Kathryn Sinkevitch is accused of murdering ex-boyfriend Michael Agerter in Maricopa.

Attorneys for Kathryn Sinkevitch moved to suppress a phone call police recorded in connection with first-degree murder in the shooting death of 31-year-old Michael Agerter in December 2016.

Sinkevitch is accused of shooting Agerter, her ex-boyfriend, in the garage of his rental home in Rancho El Dorado. The two lived separately, but had an infant son together. Agerter was reportedly attempting to gain parental rights to the child, who was 1-month-old at the time of the murder.

March 4, defense attorney Bret Huggins motioned to suppress the recording, claiming it was in violation of Sinkevitch’s Fourth, Fifth, Sixth and 14th Amendment rights. Sinkevitch was initially taken into custody by U.S. Marshals.

“On Dec. 16, 2016, after work, Kathryn Sinkevitch was invited over to the home of her friend Bridget Hopkins,” Huggins wrote in his motion to suppress. “Bridget lived with her husband and children at a residence in Mesa… Kathryn arrived there and was visiting inside the home.

“Police surrounded the house and arrested Sinkevitch and locked her in the back seat of a patrol car.

“This activity by the police was not supported by either an arrest or search warrant from any court,” Huggins wrote in his motion.

Sinkevitch was taken to the Maricopa Police Department from Mesa and locked into an interrogation room with a video camera running for several hours according to the motion.

About 2:30 a.m., according to the motion, Sinkevitch “told police she was tired and needed to sleep. The detectives pushed on. Detectives gave Kathryn her Miranda rights. Kathryn told the police clearly, ‘lawyer, I want a lawyer.’”

Huggins continued, “At no time did police take Kathryn to a magistrate in Maricopa County prior to removing her to Pinal County. At no time did police make any effort to get Kathryn a lawyer.”

According to the motion, Maricopa Police influenced her friend Hopkins into recording a telephone conversation between them by threatening “to charge her as an accomplice to the homicide” if she did not assist them.

“At the police direction, Bridget sent a message to Kathryn asking her to call back,” according to the motion. “When the requested return call came back, police directed Ms. Hopkins to answer on speaker as they recorded and monitored the conversation. Indeed, Bridget conducted the conversation as she had been directed by police to do, in order to obtain incriminating information against Kathryn.”

Huggins maintains that police obtaining this “incriminating information” in this manner was in violation of Sinkevitch’s rights after she made a request for counsel, and an attorney was not present when the conversation was recorded.

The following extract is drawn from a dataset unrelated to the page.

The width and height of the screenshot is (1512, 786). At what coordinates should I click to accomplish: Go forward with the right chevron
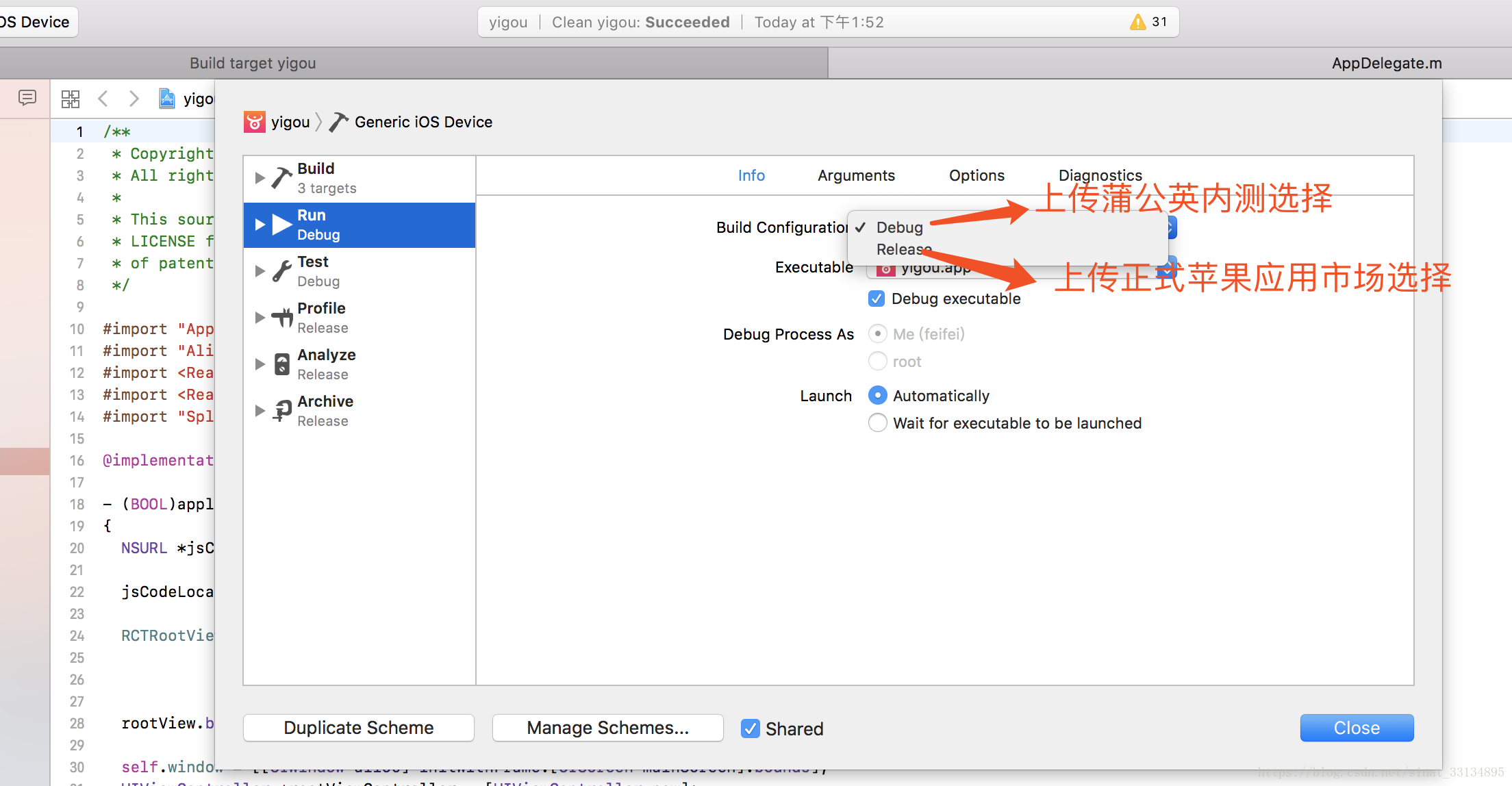click(x=134, y=99)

Huggins asked the court to conduct a voluntariness hearing as he challenges Sinkevitch’s willingness to give a statement to police. He accused the police of overreaching their authority by using her friend to conduct the questioning.

“In assessing voluntariness, the court must consider the totality of circumstances to determine whether the statements were or were not the product of a rational intellect and free will,” the motion reads.

According the Huggins, the court must decide if Miranda warnings were given and waived by Sinkevitch, in addition to proving that her statement to police was voluntary.

“When a person asks for counsel, police may not question him about any matter until an attorney is present. In this case, Ms. Sinkevitch requested counsel, yet she was not provided with a lawyer. Instead, police sought to get around the express request through subterfuge and buy (sic) using her friend,” Huggins’ motion to suppress reads.

The attorney requested the court to hold an evidentiary hearing and to suppress the recording between Sinkevitch and Hopkins. The next hearing scheduled in Sinkevitch’s case is April 10.